Be ready to go over:
- Spark Architecture – Understanding executors, drivers, and cluster managers.
- Data Shuffling & Partitioning – How to minimize data movement across the cluster and optimize partition sizes.
- Performance Tuning – Dealing with data skew, broadcasting joins, and caching strategies.
- Advanced concepts (less common) – Custom Catalyst optimizer rules, structured streaming nuances, and deep JVM memory tuning.
Example questions or scenarios:
- "Walk me through how you would optimize a highly skewed join in Spark."
- "Explain the difference between a narrow and wide transformation, and how it impacts the DAG."
- "How do you handle out-of-memory (OOM) errors in a long-running Spark ETL job?"
Data Modeling and SQL Mastery
Data modeling is the foundation of how Ancestry Marketing understands its users. You will be evaluated on your ability to design schemas that are optimized for complex queries and reporting. Strong candidates do not just write queries that work; they write queries that are highly performant and easy to maintain.
Be ready to go over:
- Dimensional Modeling – Designing star and snowflake schemas tailored for marketing analytics.
- Advanced SQL Functions – Utilizing window functions, CTEs (Common Table Expressions), and complex aggregations.
- Query Optimization – Understanding execution plans, indexing strategies, and partition pruning in cloud data warehouses.
- Advanced concepts (less common) – Slowly Changing Dimensions (SCD) Type 2/3 implementation, and cross-database federated queries.
Example questions or scenarios:
- "Design a data model to track user subscription upgrades and downgrades over time."
- "Write a SQL query using window functions to find the top three marketing campaigns by ROI in each region."
- "How would you redesign a massive, slow-running query that currently relies on multiple subqueries?"
Pipeline Architecture and ETL/ELT Design
This area evaluates your ability to build the actual highways that move data from source to destination. Interviewers want to see how you orchestrate workflows, ensure data quality, and handle failures gracefully. A strong performance involves discussing the entire lifecycle of a pipeline, from ingestion to transformation and monitoring.
Be ready to go over:
- Orchestration Tools – Using tools like Apache Airflow to schedule and monitor complex dependencies.
- Data Quality & Governance – Implementing checks for nulls, duplicates, and anomaly detection within the pipeline.
- Batch vs. Streaming – Knowing when to use daily batch processing versus real-time event streaming (e.g., Kafka).
- Advanced concepts (less common) – Idempotent pipeline design, handling late-arriving data in streaming architectures, and infrastructure-as-code (Terraform) for data resources.
Example questions or scenarios:
- "Describe a time a critical data pipeline failed in production. How did you troubleshoot and resolve it?"
- "How would you design an ELT pipeline to ingest daily ad-spend data from five different external APIs?"
- "Explain how you ensure idempotency in your data pipelines."
Behavioral and Cultural Fit
Ancestry highly values a collaborative, ego-free work environment.

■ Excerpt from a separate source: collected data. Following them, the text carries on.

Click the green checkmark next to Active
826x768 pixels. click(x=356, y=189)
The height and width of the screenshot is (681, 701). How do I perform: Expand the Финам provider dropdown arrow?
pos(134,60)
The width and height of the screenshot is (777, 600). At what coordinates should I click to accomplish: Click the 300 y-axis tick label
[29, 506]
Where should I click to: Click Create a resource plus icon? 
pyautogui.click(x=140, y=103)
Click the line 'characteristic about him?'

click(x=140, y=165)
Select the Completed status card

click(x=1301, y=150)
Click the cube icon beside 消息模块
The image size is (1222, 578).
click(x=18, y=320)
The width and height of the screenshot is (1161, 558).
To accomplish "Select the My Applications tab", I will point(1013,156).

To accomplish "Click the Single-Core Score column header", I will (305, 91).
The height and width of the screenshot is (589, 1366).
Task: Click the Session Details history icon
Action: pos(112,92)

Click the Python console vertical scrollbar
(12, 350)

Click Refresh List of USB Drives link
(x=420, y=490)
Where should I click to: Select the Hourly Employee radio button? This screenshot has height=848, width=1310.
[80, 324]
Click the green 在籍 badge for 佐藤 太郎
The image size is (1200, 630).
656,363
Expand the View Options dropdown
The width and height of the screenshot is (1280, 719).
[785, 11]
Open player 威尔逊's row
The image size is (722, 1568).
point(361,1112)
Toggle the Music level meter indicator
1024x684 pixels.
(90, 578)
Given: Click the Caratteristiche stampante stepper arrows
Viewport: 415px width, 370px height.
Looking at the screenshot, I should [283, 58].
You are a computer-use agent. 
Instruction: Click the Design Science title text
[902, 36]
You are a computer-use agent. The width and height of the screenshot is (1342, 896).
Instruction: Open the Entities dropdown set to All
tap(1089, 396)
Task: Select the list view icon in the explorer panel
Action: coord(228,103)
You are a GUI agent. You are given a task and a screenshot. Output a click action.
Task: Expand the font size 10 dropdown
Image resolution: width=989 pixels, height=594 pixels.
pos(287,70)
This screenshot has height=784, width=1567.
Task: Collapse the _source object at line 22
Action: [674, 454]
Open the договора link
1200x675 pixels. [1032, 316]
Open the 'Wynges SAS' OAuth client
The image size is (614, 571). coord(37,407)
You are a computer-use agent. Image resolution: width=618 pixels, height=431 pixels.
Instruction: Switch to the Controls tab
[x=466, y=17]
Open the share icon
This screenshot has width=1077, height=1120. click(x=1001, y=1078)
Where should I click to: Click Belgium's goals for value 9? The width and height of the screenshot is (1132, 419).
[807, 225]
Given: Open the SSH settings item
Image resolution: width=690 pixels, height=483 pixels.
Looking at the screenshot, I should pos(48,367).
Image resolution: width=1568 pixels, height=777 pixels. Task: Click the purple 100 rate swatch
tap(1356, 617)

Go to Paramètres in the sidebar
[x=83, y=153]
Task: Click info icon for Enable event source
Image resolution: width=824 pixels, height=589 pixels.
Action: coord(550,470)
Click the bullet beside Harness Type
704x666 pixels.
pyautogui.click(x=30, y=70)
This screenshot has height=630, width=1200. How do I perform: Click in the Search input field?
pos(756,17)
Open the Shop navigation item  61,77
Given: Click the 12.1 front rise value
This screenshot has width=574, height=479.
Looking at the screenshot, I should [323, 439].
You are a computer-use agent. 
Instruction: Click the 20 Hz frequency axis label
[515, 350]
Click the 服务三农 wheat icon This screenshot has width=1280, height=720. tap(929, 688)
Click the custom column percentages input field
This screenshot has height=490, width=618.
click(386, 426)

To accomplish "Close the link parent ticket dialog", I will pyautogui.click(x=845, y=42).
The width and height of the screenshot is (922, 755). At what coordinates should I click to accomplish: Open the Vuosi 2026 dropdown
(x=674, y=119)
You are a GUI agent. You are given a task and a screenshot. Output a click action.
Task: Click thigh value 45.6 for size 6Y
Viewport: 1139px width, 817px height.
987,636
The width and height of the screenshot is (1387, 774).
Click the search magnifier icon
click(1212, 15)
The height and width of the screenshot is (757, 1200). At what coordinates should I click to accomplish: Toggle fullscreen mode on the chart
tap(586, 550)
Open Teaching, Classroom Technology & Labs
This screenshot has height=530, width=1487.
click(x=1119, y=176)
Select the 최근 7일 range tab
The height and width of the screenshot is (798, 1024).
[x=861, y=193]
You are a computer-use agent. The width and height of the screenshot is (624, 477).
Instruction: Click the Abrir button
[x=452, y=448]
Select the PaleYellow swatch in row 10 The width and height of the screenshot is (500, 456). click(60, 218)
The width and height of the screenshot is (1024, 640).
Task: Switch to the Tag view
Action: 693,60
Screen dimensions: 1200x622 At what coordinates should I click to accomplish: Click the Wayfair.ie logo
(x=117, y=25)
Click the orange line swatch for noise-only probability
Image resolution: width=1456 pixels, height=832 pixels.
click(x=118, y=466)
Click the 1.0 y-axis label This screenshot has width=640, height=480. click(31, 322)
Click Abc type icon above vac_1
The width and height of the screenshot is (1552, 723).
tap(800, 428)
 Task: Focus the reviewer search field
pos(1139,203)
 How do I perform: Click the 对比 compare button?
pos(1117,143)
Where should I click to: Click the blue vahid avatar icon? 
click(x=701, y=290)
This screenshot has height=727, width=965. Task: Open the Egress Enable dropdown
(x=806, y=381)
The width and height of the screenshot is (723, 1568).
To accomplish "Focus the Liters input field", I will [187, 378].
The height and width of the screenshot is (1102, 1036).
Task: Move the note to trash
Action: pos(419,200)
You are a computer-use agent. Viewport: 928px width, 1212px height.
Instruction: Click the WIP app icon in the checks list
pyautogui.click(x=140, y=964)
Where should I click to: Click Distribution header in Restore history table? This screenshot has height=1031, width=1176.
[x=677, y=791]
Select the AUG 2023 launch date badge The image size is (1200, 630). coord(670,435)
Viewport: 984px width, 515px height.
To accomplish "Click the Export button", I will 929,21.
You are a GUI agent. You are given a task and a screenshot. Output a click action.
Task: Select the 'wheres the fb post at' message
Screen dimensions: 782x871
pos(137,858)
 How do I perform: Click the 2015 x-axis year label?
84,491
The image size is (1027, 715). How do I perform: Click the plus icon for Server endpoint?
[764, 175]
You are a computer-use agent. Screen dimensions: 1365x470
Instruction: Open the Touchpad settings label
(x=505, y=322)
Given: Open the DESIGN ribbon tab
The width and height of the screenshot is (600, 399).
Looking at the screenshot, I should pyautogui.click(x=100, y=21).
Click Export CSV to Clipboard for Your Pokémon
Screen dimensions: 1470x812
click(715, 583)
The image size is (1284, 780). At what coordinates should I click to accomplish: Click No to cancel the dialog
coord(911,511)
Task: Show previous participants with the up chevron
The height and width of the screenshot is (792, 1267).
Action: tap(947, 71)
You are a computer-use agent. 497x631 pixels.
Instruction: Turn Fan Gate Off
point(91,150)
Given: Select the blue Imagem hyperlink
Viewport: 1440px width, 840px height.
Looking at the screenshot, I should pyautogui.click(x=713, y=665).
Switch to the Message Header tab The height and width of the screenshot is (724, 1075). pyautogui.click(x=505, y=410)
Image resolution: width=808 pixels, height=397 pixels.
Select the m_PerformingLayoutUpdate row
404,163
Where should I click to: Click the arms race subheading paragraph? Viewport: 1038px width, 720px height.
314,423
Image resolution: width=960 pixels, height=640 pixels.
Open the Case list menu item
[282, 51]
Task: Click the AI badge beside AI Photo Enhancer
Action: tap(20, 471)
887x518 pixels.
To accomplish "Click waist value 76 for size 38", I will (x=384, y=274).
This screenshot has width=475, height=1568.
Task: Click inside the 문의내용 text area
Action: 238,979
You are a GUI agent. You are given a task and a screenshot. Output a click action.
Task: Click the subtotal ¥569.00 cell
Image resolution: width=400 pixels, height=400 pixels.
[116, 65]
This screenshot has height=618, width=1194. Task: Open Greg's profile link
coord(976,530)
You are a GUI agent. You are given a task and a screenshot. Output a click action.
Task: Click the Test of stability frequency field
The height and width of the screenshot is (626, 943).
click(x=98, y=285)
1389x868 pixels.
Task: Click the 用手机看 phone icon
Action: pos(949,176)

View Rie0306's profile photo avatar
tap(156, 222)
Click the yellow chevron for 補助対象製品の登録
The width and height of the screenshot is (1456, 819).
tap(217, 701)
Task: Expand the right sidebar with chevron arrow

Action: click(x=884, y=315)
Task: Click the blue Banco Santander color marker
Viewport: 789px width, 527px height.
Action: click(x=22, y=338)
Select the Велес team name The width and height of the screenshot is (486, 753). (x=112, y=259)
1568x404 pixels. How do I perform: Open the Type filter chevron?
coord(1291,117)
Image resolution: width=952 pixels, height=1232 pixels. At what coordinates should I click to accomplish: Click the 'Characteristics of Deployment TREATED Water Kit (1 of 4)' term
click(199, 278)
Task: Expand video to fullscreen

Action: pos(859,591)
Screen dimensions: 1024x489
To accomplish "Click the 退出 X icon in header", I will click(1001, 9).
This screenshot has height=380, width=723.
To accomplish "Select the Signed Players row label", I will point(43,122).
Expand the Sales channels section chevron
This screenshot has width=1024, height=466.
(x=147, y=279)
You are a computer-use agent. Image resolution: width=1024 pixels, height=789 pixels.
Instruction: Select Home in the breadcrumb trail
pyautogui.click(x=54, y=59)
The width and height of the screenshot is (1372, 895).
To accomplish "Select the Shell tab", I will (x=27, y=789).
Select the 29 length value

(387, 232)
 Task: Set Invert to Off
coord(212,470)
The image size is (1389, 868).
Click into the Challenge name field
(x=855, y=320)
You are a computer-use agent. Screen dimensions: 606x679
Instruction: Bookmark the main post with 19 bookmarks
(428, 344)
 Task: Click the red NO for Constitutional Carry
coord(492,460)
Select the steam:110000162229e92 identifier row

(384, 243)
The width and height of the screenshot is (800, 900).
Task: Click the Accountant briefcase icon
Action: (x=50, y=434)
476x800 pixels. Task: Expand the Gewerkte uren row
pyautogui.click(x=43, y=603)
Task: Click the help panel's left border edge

This area tests your communication skills, your ability to handle ambiguity, and your resilience. Interviewers want to see that you are comfortable asking questions when stuck and that you can partner effectively with non-engineering teams like marketing and product.
Be ready to go over:
- Cross-Functional Collaboration – Working with analysts or marketers to define data requirements.
- Handling Ambiguity – Taking vague business requests and translating them into technical data engineering tasks.
- Continuous Learning – Adapting to new technologies and learning from past architectural mistakes.
Example questions or scenarios:
- "Tell me about a time you had to push back on a stakeholder's request because it wasn't technically feasible."
- "Describe a situation where you had to learn a completely new tool or framework on the fly to complete a project."